Unfortunately, the CSAM moderation system proposed by Apple cannot be easily applied in this scenario. Replacing the list of CSAM images with a list of known misinformation images would notify the server users who have been frequently sending and receiving these images, while users will not benefit from any extra information from such a system.
And, users who receive and forward misinformation images often do not have adversarial intentions, rather, they were misinformed. Well-designed interventions could warn users that these images might mislead and create harm, in order to stop them from further circulating the content. We could imagine a moderation system that labels manipulated media or false information for user communications in WhatsApp, similar to those that were employed on Twitter and Facebook. Such a system has to be privacy-preserving, scalable and efficient. First, user content should be kept private. Second, the system has to adapt to the large scale of misleading content online. Lastly, warnings should come in real time before users forward the content further.
At Cornell Tech, we took some first steps to address the challenge of realizing such a system. In a new paper that will be presented at USENIX Security 2022, we propose a prototype concept called “similarity-based bucketization,” or SBB. A client reveals a small amount of information to a database-holding server so that it can generate a “bucket” of potentially similar items. This bucket would be small enough for efficient computation, but big enough to provide ambiguity so the server doesn’t know exactly what the image is, protecting the privacy of the user. The key to SBB is to strike the correct balance of obtaining enough information to warn users against possible abuses while preserving user privacy.
After generating the bucket, the server could reveal the bucket to the client such that the client could check if the images they receive resemble any items in the bucket. A more secure approach for the server is to perform a multi-party computation protocol with the client using the bucket as an input, such that the bucket content will remain secret while the client learns if their image was included in the bucket. Upon learning this information, the client could choose to report this image to the server or a centralized moderator. Note that unless the client is willing to do so, no client content will be revealed to the server.

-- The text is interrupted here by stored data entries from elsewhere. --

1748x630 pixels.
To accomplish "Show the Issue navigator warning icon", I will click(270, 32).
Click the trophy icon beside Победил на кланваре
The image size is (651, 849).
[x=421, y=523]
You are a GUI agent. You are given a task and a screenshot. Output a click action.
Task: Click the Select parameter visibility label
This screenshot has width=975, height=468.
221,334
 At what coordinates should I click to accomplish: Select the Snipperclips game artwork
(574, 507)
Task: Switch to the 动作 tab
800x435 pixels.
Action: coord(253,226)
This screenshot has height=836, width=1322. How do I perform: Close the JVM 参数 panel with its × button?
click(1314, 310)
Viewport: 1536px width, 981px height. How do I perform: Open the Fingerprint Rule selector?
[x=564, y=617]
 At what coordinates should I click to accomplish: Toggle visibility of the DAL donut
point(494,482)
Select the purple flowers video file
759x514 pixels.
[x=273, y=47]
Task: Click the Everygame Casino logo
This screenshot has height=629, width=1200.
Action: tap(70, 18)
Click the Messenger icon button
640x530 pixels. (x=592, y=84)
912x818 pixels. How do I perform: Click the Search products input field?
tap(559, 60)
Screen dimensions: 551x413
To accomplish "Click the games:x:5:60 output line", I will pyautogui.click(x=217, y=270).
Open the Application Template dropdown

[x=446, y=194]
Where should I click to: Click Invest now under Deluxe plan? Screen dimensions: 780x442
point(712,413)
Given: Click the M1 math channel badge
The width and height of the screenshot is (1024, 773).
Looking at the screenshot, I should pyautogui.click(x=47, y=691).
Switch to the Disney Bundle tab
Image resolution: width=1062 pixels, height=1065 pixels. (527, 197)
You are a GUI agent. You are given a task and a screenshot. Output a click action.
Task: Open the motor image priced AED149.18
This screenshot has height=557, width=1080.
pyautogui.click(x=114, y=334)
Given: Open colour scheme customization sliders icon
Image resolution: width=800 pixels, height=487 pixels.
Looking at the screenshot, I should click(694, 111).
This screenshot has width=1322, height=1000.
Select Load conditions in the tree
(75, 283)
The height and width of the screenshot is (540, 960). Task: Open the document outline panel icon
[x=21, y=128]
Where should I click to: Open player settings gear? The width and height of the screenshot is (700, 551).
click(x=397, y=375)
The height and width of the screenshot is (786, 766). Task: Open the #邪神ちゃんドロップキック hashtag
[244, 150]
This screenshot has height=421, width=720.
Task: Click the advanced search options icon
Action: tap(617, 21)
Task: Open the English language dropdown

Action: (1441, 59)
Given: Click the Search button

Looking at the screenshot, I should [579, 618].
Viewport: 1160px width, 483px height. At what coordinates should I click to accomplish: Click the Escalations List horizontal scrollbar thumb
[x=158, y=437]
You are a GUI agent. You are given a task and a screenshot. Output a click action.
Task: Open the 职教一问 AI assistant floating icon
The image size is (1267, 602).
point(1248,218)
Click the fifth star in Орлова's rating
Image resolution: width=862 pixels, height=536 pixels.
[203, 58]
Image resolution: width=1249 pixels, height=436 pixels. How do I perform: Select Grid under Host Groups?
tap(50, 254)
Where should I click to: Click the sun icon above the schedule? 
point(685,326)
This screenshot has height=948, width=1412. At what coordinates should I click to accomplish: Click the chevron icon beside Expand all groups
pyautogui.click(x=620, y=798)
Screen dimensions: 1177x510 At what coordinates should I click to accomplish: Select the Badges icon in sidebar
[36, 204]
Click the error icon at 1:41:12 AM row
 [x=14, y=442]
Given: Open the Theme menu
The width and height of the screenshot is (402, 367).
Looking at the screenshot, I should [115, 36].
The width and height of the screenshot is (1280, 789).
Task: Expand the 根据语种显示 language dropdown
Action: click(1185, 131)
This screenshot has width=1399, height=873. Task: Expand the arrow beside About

This prototype cannot fully address the tension between privacy and moderation, and it cannot be applied to report CSAM spreading in private messages. In fact, it was designed intentionally not for this purpose. As mentioned before, even privacy-preserving solutions that reveal nothing but the policy-violating content to platforms or law enforcement can be used for surveillance and censorship purposes. However, this does not imply that technical tools cannot help users defend themselves against abuses. We consider this work a new direction out of the “security vs privacy” frame. With this prototype, we ask scholars, practitioners and policy makers to reimagine abuse mitigation in end-to-end encrypted environments, and to work on technical innovations that empower users with more information and with more control over what they see on private messaging apps.